• Entries supplied
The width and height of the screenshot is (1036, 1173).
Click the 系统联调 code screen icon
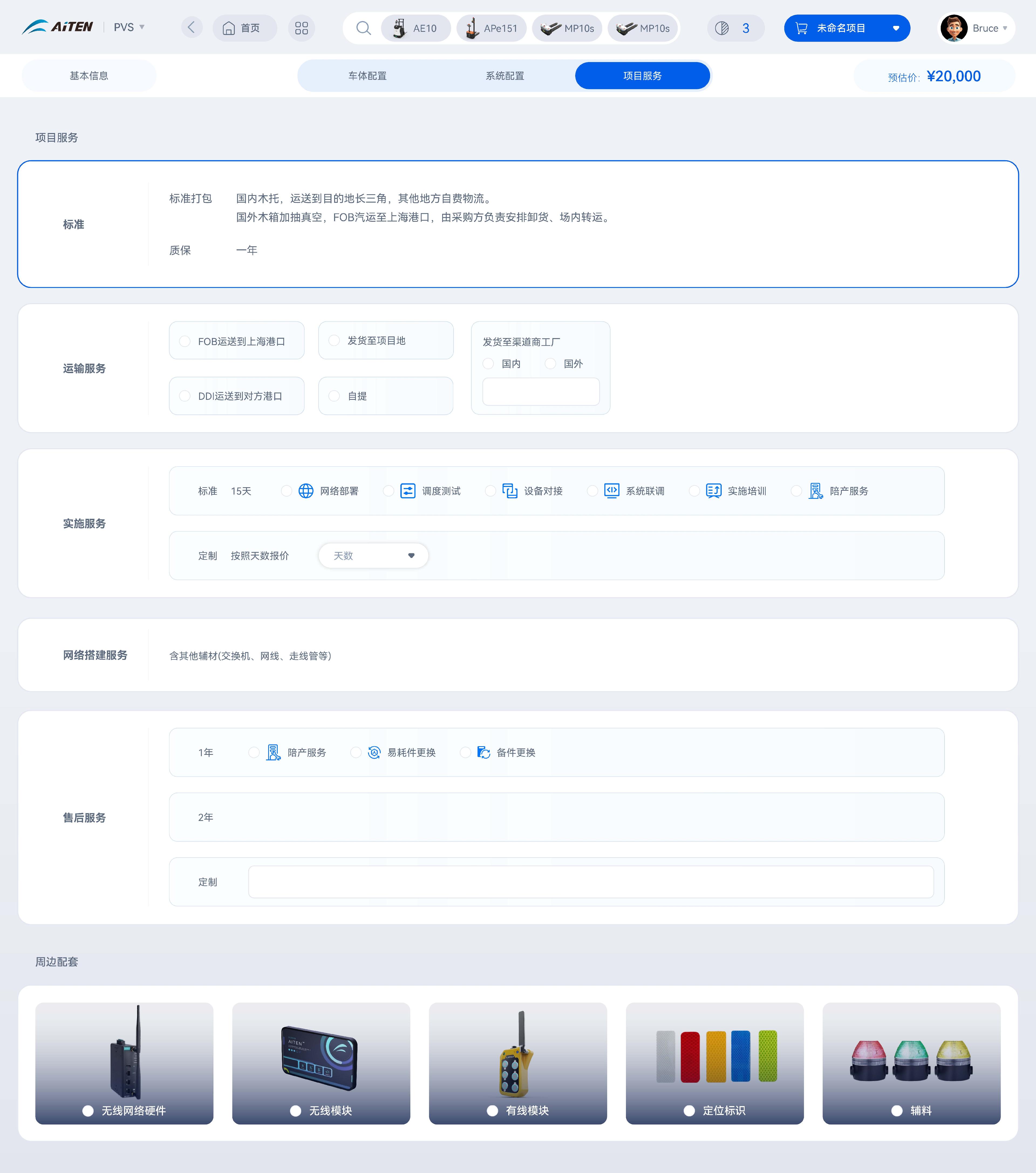(x=612, y=491)
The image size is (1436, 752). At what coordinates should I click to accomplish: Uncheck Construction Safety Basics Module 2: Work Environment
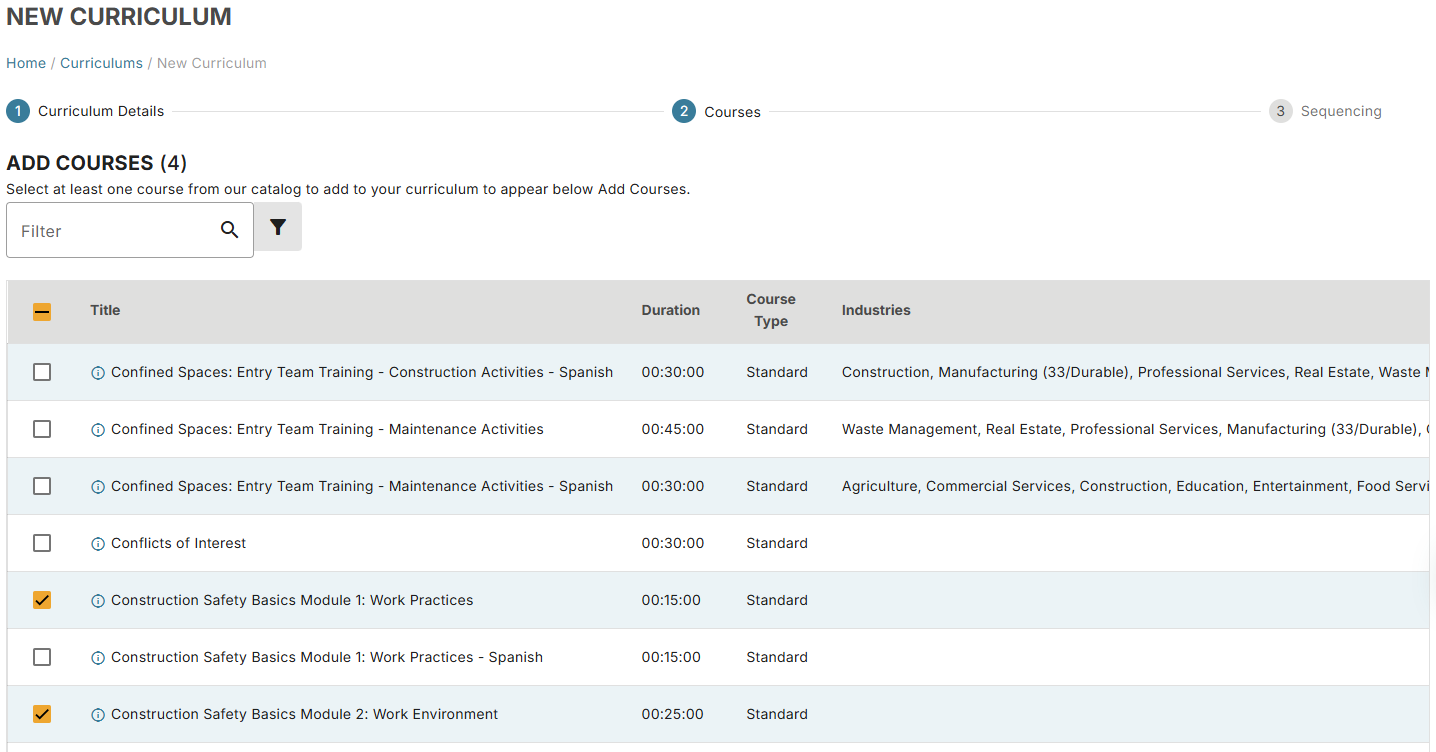coord(42,714)
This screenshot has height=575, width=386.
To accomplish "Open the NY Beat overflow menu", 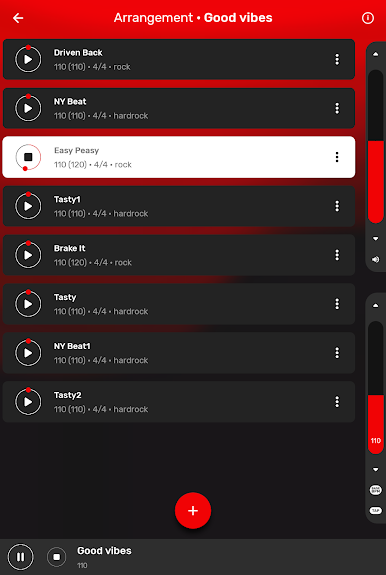I will pos(337,108).
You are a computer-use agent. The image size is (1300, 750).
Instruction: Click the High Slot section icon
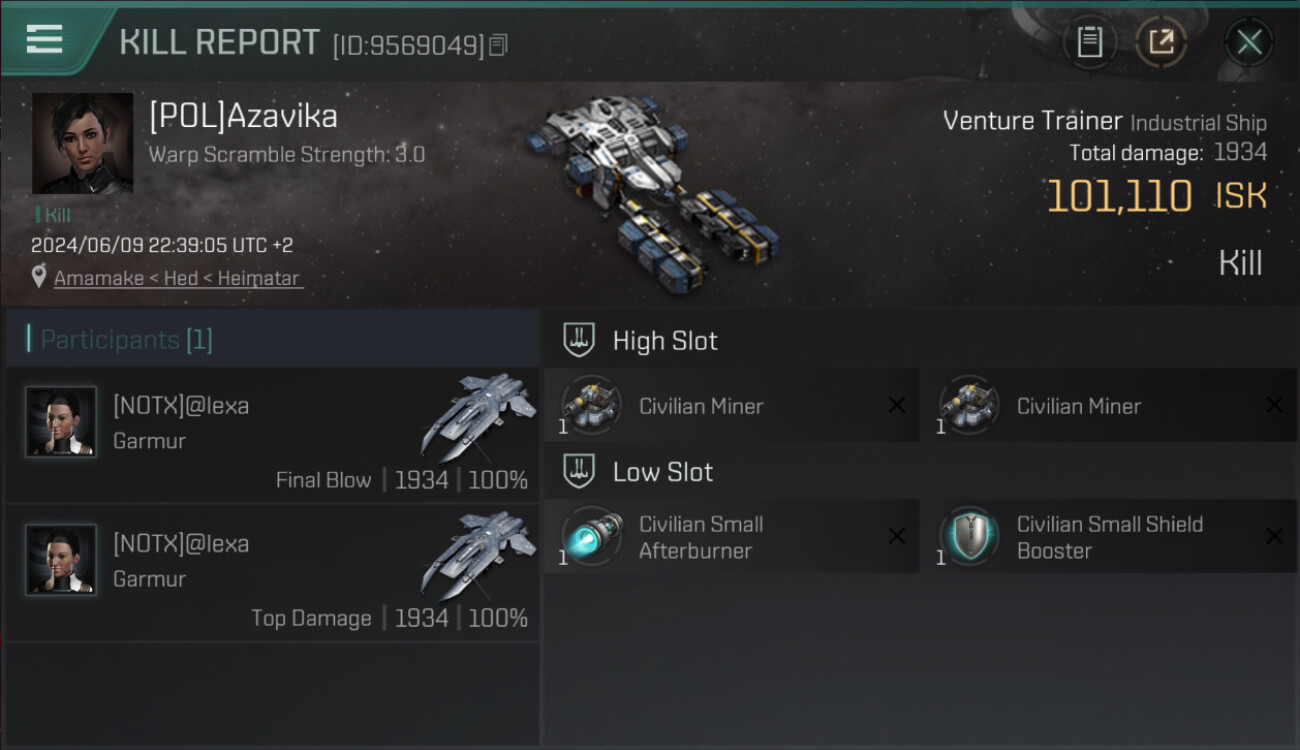(x=579, y=340)
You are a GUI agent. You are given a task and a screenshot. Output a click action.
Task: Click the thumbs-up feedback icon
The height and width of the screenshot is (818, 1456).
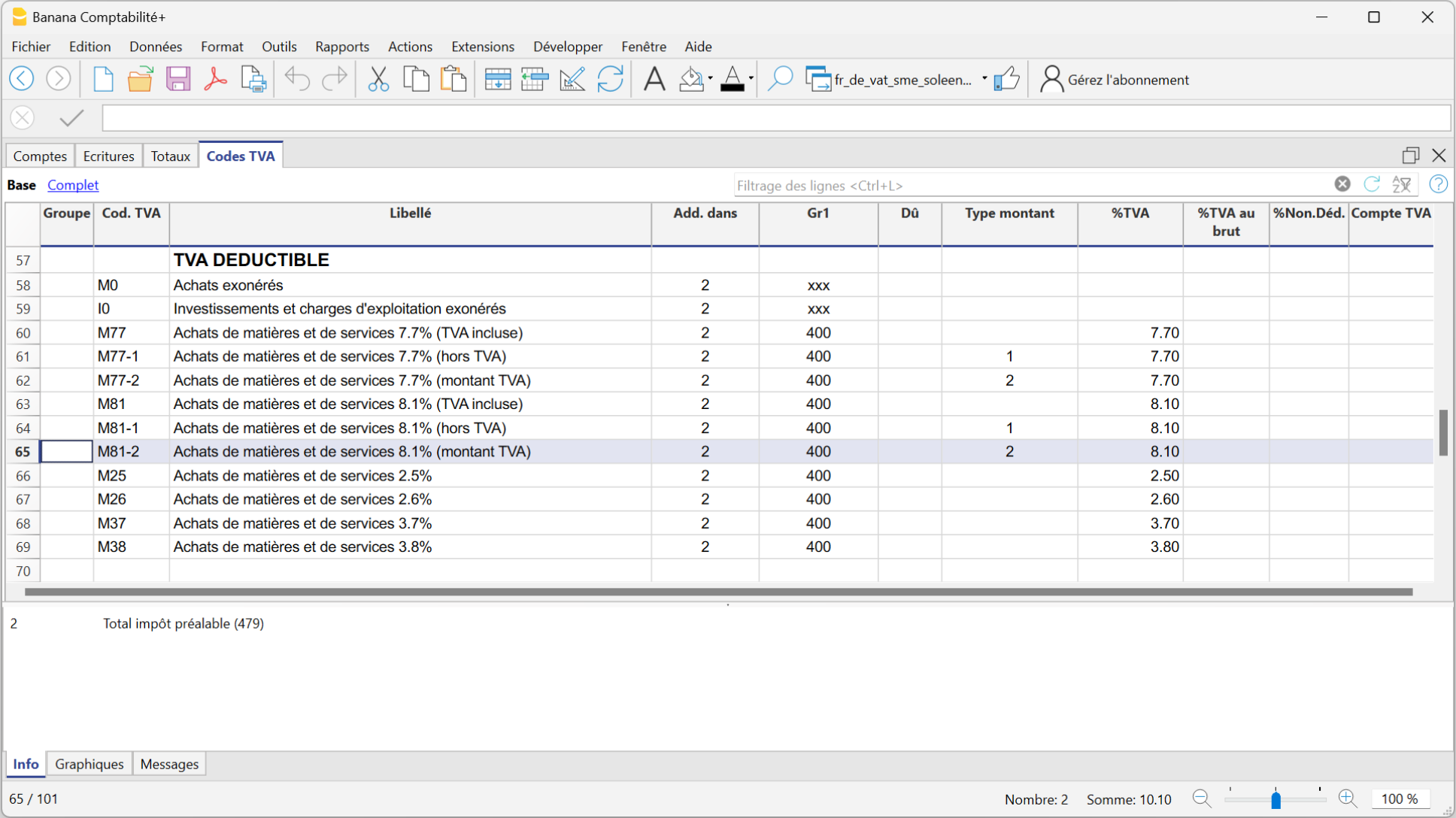click(x=1006, y=79)
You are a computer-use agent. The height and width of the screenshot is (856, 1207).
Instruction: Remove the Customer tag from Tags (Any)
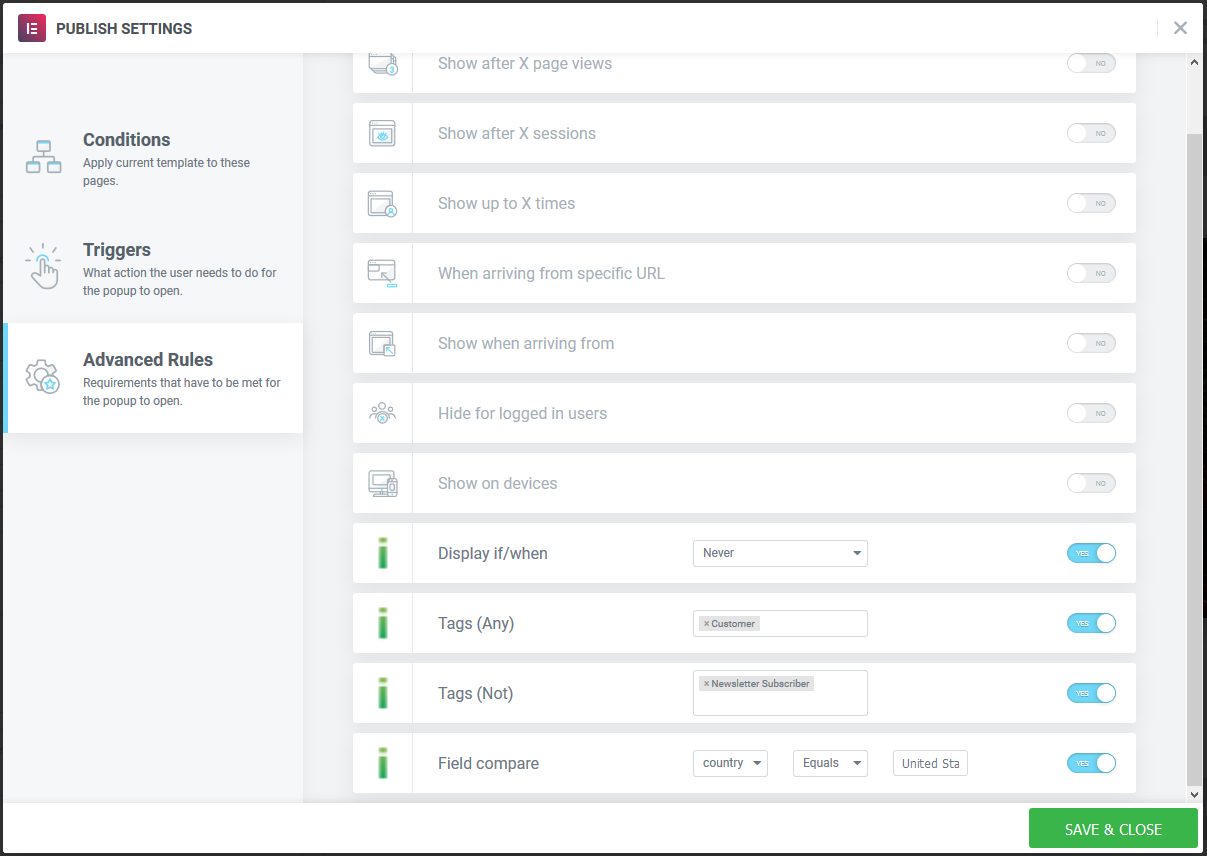pyautogui.click(x=706, y=623)

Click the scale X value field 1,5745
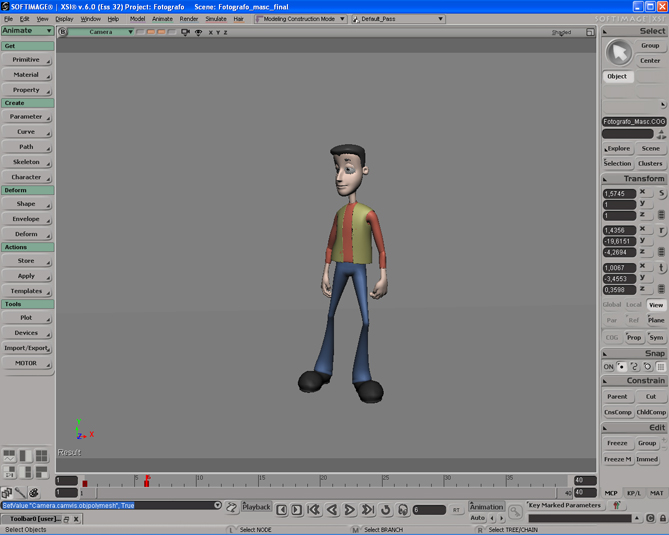tap(618, 193)
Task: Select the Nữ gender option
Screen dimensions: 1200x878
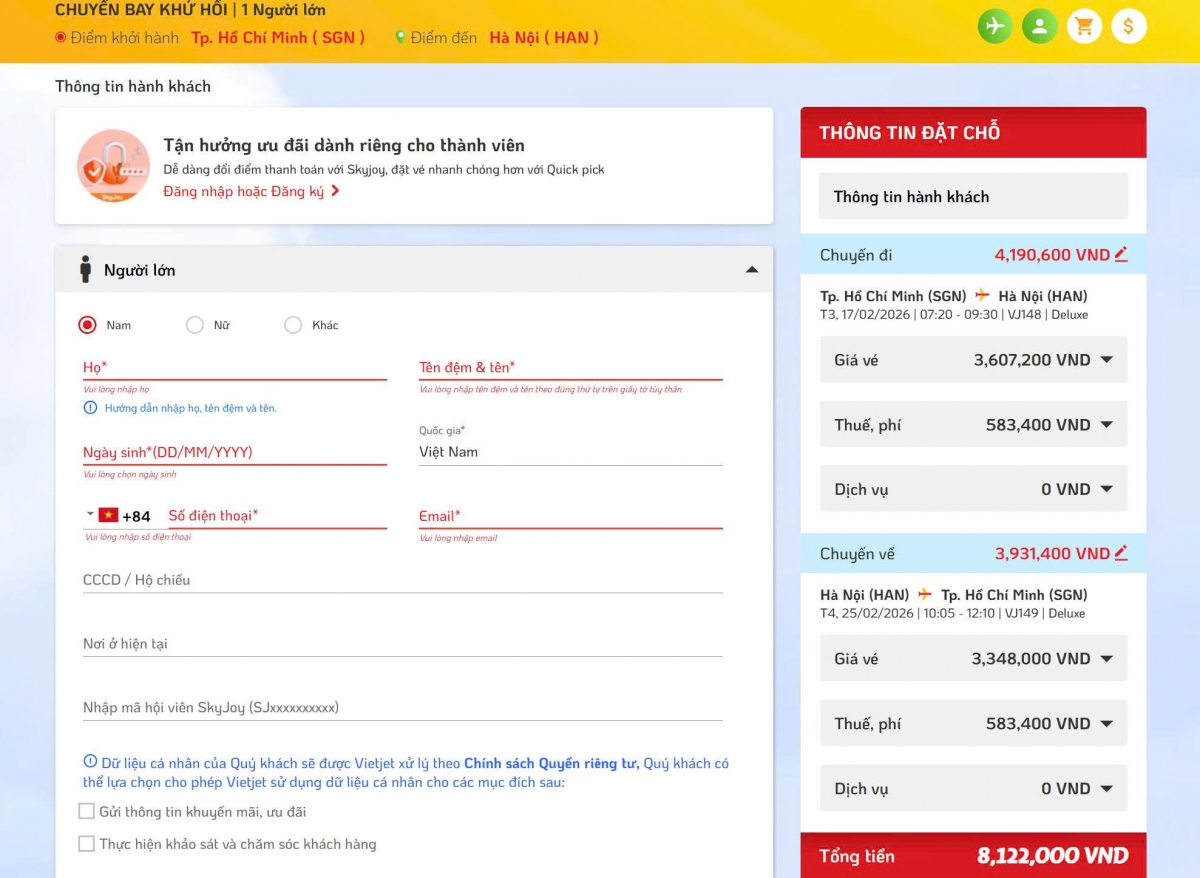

• Task details
In the lines running from the one containing "You are a computer-use agent. The image" through the end of the records, both included, switch "Instruction" to "Command" and give those lines again with everything else unchanged. Leave the pictures out of your answer.

• Problem solution
You are a computer-use agent. The image size is (1300, 750).
Command: Click the High Slot section icon
(x=579, y=340)
You are a GUI agent. You are given a task and a screenshot. Output a click action.
Task: Click the thumbs-up feedback icon
The height and width of the screenshot is (818, 1456).
click(x=1006, y=79)
You are a computer-use agent. The height and width of the screenshot is (856, 1207).
Command: Remove the Customer tag from Tags (Any)
pyautogui.click(x=706, y=623)

Click the scale X value field 1,5745
tap(618, 193)
Task: Select the Nữ gender option
Screen dimensions: 1200x878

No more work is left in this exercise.